Every black man in the audience knows what Caine's father is going to do about it. Given the psyche endemic to the black American male macho culture, there's really only one way for the scene to end. Caine's father pulls a gun and repeats the demand for the money. The associate, not to be outdone on the Richter scale of macho stupidity, dares him to shoot and escalates the manhood challenge by suggesting that Caine's father perform an act of homosexual copulation on him. The insult brings four or five bullets pumped summarily into the chest of the associate.

Thus does the father introduce the son to the code of conduct required when affronts to manhood, real or perceived, are encountered. Thus do the Hughes brothers introduce the viewer to as gripping and compelling a film as we are likely to see about the reality and pathology of urban black macho culture. The pathology does not afflict all black men, but it certainly affects each of us, and the Hughes brothers have given us a superb portrait of how it operates.

We are spared little in this film. All the negative aspects of urban black macho culture are covered -- the violence; the herd mentality that leads to it; the sexism; the misogyny. Those men not seen as sufficiently macho or violent are given the ultimate insult: being compared to women. In one scene Caine and a homey, O-Dog, are about to do a drive-by shooting to avenge the death of Caine's cousin. Caine frets that he doesn't want to do the drive-by if ''some old people or little kids might get hurt.'' O-Dog tells him he's ''acting like a bitch.'' Concern for innocent lives -- children, senior citizens or anyone not caught up in the pathology of macho violence -- is viewed as effeminate.

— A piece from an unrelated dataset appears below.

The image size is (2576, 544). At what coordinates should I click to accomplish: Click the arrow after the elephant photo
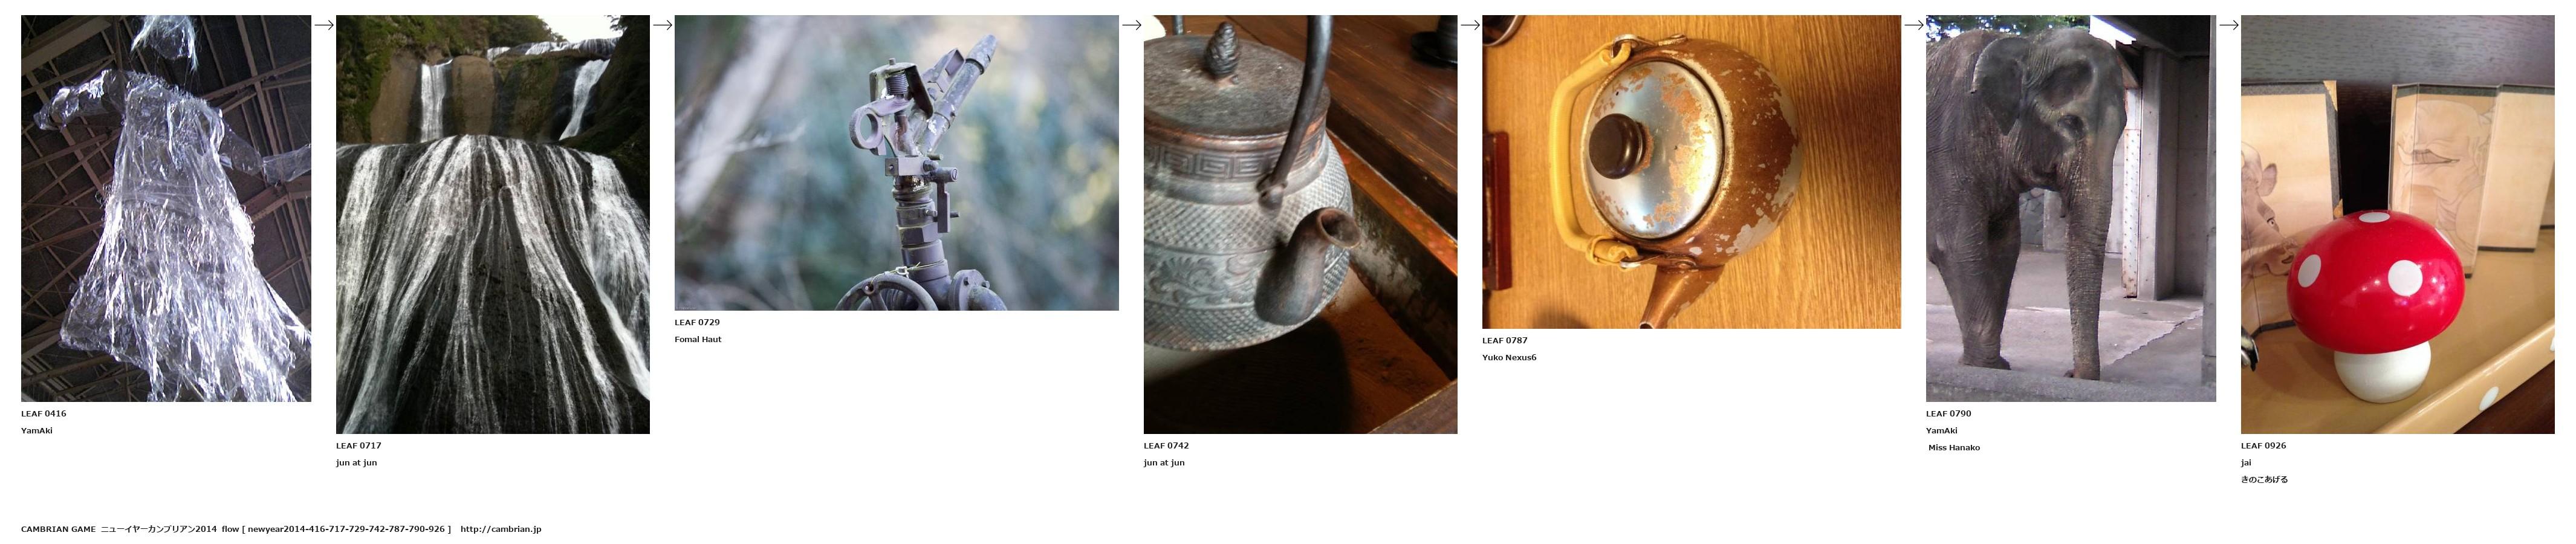[x=2228, y=25]
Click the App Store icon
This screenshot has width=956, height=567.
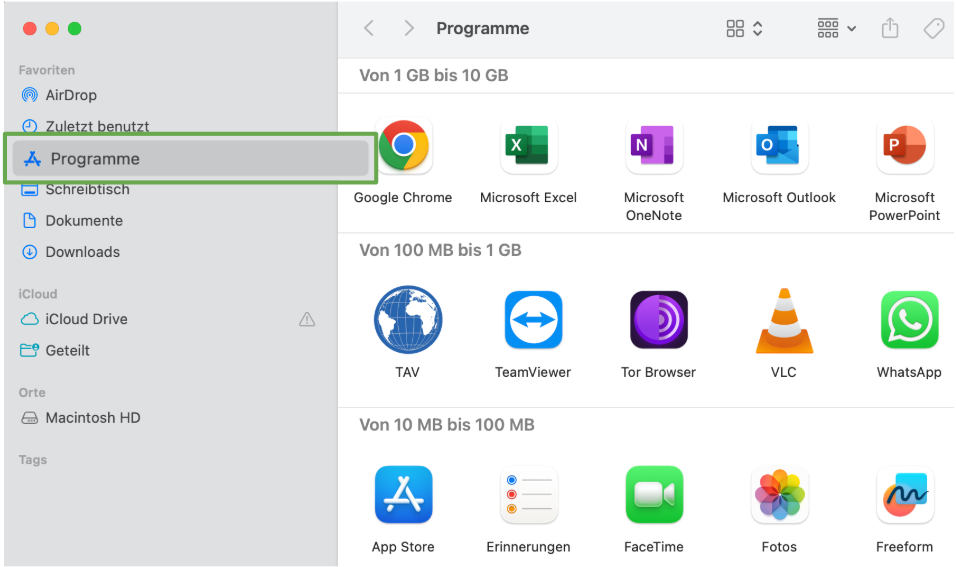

That is not merely a fictionalized scenario created by Hollywood writers. We can imagine such conversations happening in reality just before any of the numerous shootouts that have wounded or killed innocent bystanders from 8 months to 80 years old. Defending manhood, upholding honor, avenging slights -- these take precedence over epicene matters like caring whether or not the bullets fired actually hit their intended target.

It is not a pretty picture the Hughes brothers paint. It will offend some blacks who will fret that it will perpetuate the stereotype of young black men as homicidal, gun-toting maniacs. Already there have been complaints that the film has no positive images, that it's just another movie to which groups of homeboys can go and revel in their incorrectness. But the Hughes brothers have at least three arguments in their defense.

The first is that any movie as superbly directed, written and acted as ''Menace II Society'' may shatter as many stereotypes as it perpetuates.

The second is that ''Menace'' is constructed in such a way that the adherents of the homeboy culture can't gloat over the negative behavior of the film's protagonists for long. Each act, no matter how innocuous, is shown to have an undesirable consequence.

When Caine gets a girl pregnant and tells her it is her problem, some of the homey brigade could be heard laughing out loud. When Caine lies dying from a hail of bullets resulting from a series of event triggered by his despicable act, the homey brigade was shockingly and pleasantly silent. You couldn't hear a peep from them.

But central to the Hughes brothers' defense is that good artists don't worry about stereotypes or negative images. Richard Wright could never have written ''Native Son'' if he had worried about how blacks would react to the character of Bigger Thomas. Wright himself said as much in the introduction to the novel. Director Spike Lee reacted to the criticism that his films did not depict the drug problem by making it a subplot in his film ''Jungle Fever.'' The result was slop.

Allen and Albert Hughes have given us good art about a serious subject. They are to be commended.

Gregory P. Kane is a Baltimore writer.